**Task description**
All entries shown below must be given again word for word.
■ ■ ■ ■
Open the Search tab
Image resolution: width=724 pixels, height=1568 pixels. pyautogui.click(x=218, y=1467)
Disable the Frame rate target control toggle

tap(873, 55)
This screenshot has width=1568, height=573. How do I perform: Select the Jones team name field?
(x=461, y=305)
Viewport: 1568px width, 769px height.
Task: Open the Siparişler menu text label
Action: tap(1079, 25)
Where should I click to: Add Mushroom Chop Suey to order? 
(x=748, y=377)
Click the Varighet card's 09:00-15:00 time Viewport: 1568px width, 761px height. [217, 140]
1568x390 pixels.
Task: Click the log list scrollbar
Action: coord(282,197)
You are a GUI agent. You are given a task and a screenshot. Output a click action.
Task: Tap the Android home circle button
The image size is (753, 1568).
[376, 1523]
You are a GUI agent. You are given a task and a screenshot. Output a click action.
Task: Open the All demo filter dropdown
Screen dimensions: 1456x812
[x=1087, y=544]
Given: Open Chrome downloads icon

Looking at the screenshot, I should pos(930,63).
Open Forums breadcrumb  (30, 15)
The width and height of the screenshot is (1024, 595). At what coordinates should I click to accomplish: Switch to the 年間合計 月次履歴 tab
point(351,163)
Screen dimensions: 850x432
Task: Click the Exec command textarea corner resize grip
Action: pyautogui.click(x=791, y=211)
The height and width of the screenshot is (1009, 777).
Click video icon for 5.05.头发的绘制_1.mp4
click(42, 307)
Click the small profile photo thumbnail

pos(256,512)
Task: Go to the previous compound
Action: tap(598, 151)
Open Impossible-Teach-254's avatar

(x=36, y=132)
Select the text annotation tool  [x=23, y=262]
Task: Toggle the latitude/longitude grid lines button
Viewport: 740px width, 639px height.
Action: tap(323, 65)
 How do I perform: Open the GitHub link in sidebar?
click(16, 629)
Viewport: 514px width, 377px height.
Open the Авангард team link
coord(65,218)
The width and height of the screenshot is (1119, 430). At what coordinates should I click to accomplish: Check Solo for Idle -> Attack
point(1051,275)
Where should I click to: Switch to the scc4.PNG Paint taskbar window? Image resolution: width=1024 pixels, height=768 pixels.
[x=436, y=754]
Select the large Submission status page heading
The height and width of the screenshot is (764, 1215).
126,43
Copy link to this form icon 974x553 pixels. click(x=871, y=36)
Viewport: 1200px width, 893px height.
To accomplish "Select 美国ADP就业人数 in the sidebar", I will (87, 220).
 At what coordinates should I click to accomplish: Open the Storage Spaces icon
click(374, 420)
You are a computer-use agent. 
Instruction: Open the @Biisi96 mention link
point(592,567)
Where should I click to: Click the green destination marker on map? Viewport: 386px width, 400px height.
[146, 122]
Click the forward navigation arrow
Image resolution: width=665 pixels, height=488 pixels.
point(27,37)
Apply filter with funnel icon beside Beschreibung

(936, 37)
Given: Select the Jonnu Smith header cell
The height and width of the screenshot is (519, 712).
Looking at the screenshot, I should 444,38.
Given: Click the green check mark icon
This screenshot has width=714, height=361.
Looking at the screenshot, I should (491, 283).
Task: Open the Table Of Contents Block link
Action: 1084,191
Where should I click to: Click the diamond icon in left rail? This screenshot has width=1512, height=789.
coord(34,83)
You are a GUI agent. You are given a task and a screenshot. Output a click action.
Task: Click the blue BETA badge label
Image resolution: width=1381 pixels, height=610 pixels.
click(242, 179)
■ ■ ■ ■
**Task solution**
Open the Search tab
Image resolution: width=724 pixels, height=1568 pixels. pyautogui.click(x=218, y=1467)
Disable the Frame rate target control toggle

tap(873, 55)
This screenshot has width=1568, height=573. How do I perform: Select the Jones team name field?
(x=461, y=305)
Viewport: 1568px width, 769px height.
Task: Open the Siparişler menu text label
Action: tap(1079, 25)
Where should I click to: Add Mushroom Chop Suey to order? 
(x=748, y=377)
Click the Varighet card's 09:00-15:00 time Viewport: 1568px width, 761px height. [217, 140]
1568x390 pixels.
Task: Click the log list scrollbar
Action: coord(282,197)
You are a GUI agent. You are given a task and a screenshot. Output a click action.
Task: Tap the Android home circle button
The image size is (753, 1568).
[376, 1523]
You are a GUI agent. You are given a task and a screenshot. Output a click action.
Task: Open the All demo filter dropdown
Screen dimensions: 1456x812
[x=1087, y=544]
Given: Open Chrome downloads icon

Looking at the screenshot, I should pos(930,63).
Open Forums breadcrumb  (30, 15)
The width and height of the screenshot is (1024, 595). At what coordinates should I click to accomplish: Switch to the 年間合計 月次履歴 tab
point(351,163)
Screen dimensions: 850x432
Task: Click the Exec command textarea corner resize grip
Action: pyautogui.click(x=791, y=211)
The height and width of the screenshot is (1009, 777).
Click video icon for 5.05.头发的绘制_1.mp4
click(42, 307)
Click the small profile photo thumbnail

pos(256,512)
Task: Go to the previous compound
Action: tap(598, 151)
Open Impossible-Teach-254's avatar

(x=36, y=132)
Select the text annotation tool  [x=23, y=262]
Task: Toggle the latitude/longitude grid lines button
Viewport: 740px width, 639px height.
Action: tap(323, 65)
 How do I perform: Open the GitHub link in sidebar?
click(16, 629)
Viewport: 514px width, 377px height.
Open the Авангард team link
coord(65,218)
The width and height of the screenshot is (1119, 430). At what coordinates should I click to accomplish: Check Solo for Idle -> Attack
point(1051,275)
Where should I click to: Switch to the scc4.PNG Paint taskbar window? Image resolution: width=1024 pixels, height=768 pixels.
[x=436, y=754]
Select the large Submission status page heading
The height and width of the screenshot is (764, 1215).
126,43
Copy link to this form icon 974x553 pixels. click(x=871, y=36)
Viewport: 1200px width, 893px height.
To accomplish "Select 美国ADP就业人数 in the sidebar", I will (87, 220).
 At what coordinates should I click to accomplish: Open the Storage Spaces icon
click(374, 420)
You are a computer-use agent. 
Instruction: Open the @Biisi96 mention link
point(592,567)
Where should I click to: Click the green destination marker on map? Viewport: 386px width, 400px height.
[146, 122]
Click the forward navigation arrow
Image resolution: width=665 pixels, height=488 pixels.
point(27,37)
Apply filter with funnel icon beside Beschreibung

(936, 37)
Given: Select the Jonnu Smith header cell
The height and width of the screenshot is (519, 712).
Looking at the screenshot, I should 444,38.
Given: Click the green check mark icon
This screenshot has width=714, height=361.
Looking at the screenshot, I should (491, 283).
Task: Open the Table Of Contents Block link
Action: 1084,191
Where should I click to: Click the diamond icon in left rail? This screenshot has width=1512, height=789.
coord(34,83)
You are a GUI agent. You are given a task and a screenshot. Output a click action.
Task: Click the blue BETA badge label
Image resolution: width=1381 pixels, height=610 pixels.
click(242, 179)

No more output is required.